Single by Jordan Knight

from the album Unfinished
- Released: March 1, 2011
- Recorded: December 2010
- Genre: Dance-pop
- Length: 4:06
- Label: JK Music; eOne; Mass Appeal Entertainment;
- Songwriter: Jordan Knight
- Producers: Colby O'Donis, Marcus Siskind

Jordan Knight singles chronology
| "Say Goodbye" (2006) | "Let's Go Higher" (2011) | "Stingy" (2011) |

Music video
- "Let's Go Higher" on YouTube

= Let's Go Higher (Jordan Knight song) =

"Let's Go Higher" is the first single from Jordan Knight's third studio album Unfinished, released on May 31, 2011. It was released on March 1, 2011 on iTunes. This is Jordan Knight's first solo single in over 5 years, the last one being "Say Goodbye" (2006).

==Release==
Jordan Knight's single "Let's Go Higher" was released on March 1, 2011. The single is available as a digital download on iTunes.

==Background==
The song was written by Jordan Knight and Mauli B and produced by onetime Lady Gaga collaborator Colby O'Donis. "I had a track and I really liked this track. I needed a writer to see if they could put some good idea over it," Knight said of another song he had been working on. "I was always talking about Colby O'Donis. He's got a great vibe," he recalled.

==Music video==
The video was filmed in April 2011. About the music video, Knight said: "Fans can expect the video to be a mix between cool, sexy and fun" - though the process wasn't easy.

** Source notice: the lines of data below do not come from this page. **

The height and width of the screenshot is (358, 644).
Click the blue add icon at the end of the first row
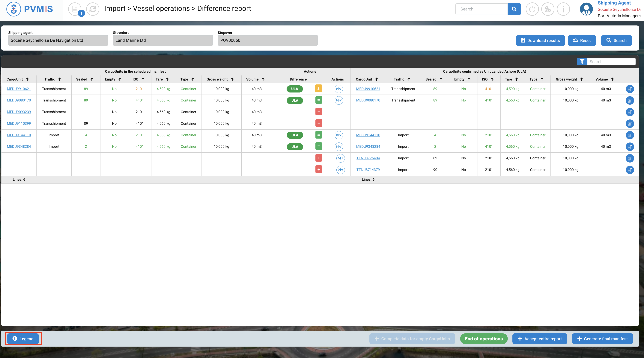[630, 89]
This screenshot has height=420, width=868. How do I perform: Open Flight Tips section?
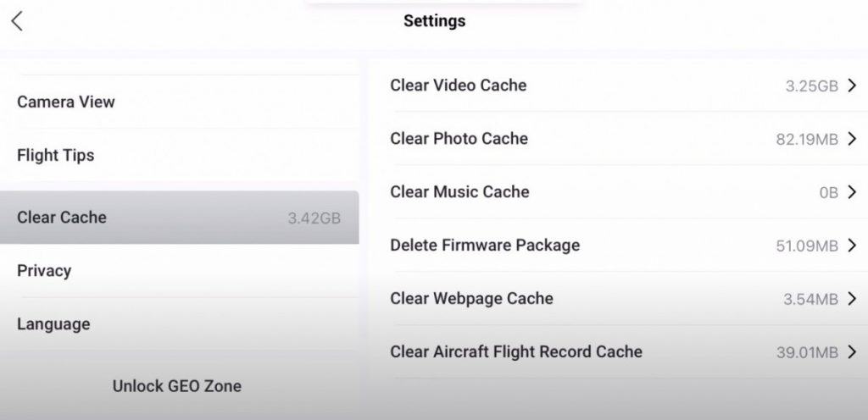click(x=180, y=155)
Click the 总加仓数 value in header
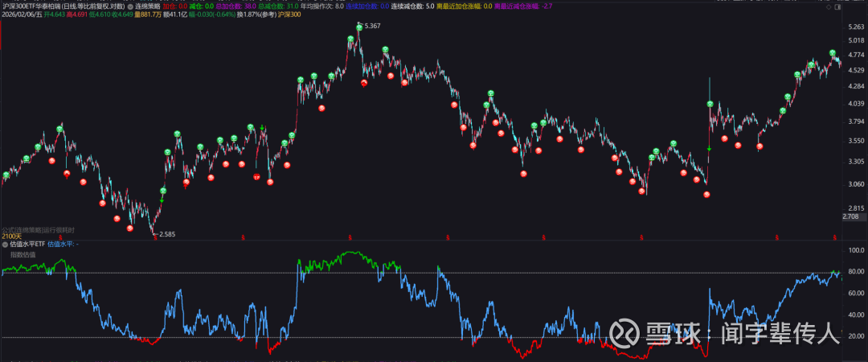The image size is (868, 362). 250,5
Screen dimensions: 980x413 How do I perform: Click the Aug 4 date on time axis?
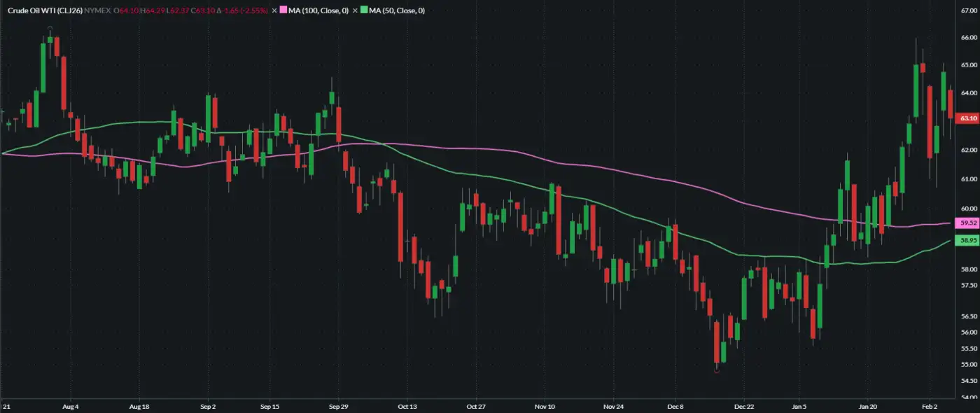pos(71,406)
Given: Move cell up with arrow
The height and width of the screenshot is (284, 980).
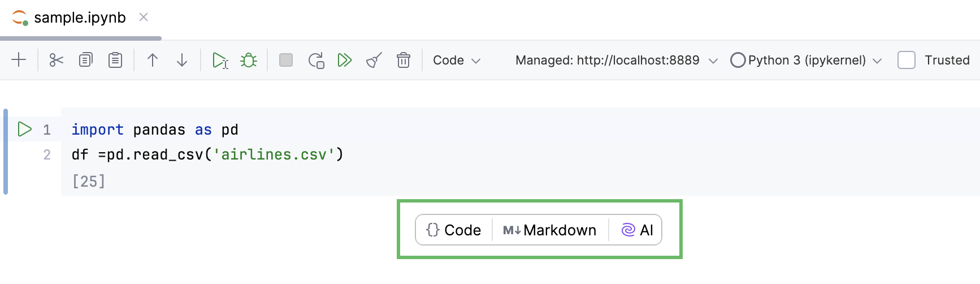Looking at the screenshot, I should tap(152, 60).
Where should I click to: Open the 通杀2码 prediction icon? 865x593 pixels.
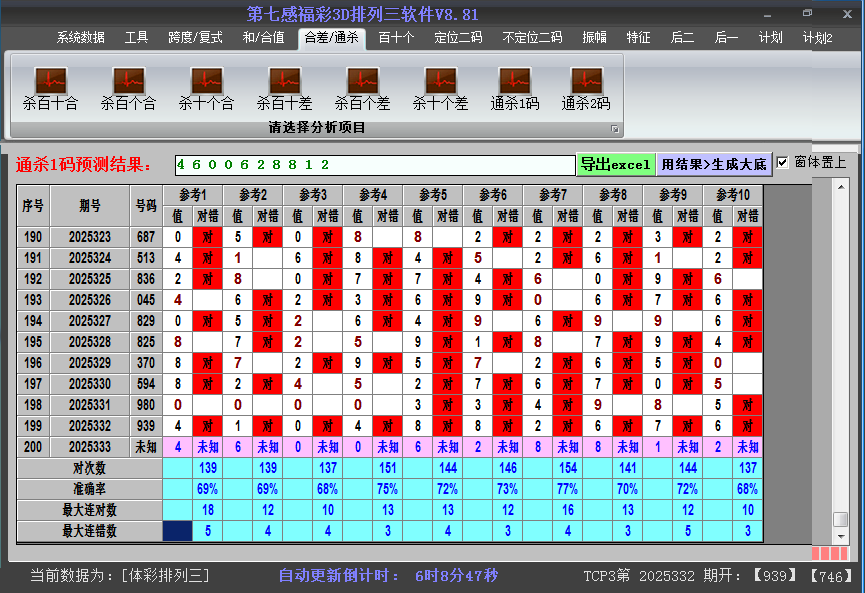[586, 88]
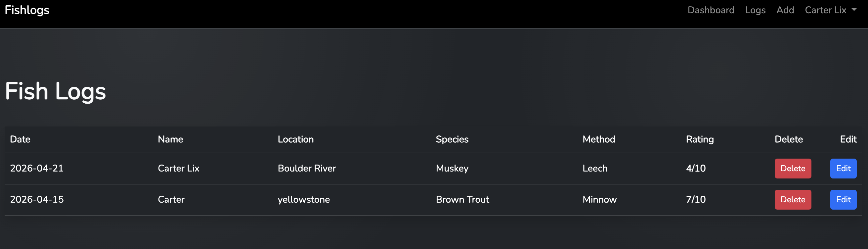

The official music video for "Let's Go Higher" was premiered on E! Online on April 21, 2011 and was uploaded on YouTube on April 23. The video features Jordan Knight dazzled by disco lights, singing and dancing in a night club being surrounded by ladies on the dance floor, along with the infectious beats and grooves, guiding the song with his dreamy voice. This is Jordan Knight's first solo music video in almost 12 years, the last one being for "I Could Never Take the Place of Your Man" (1999). Of the music video he said, "It was a lot of work because the song is happy and upbeat, but sometimes it's harder to translate that into video. I'm not 14. I can't jump around and do that kind of thing, but you still want it to be happy and fun", he added.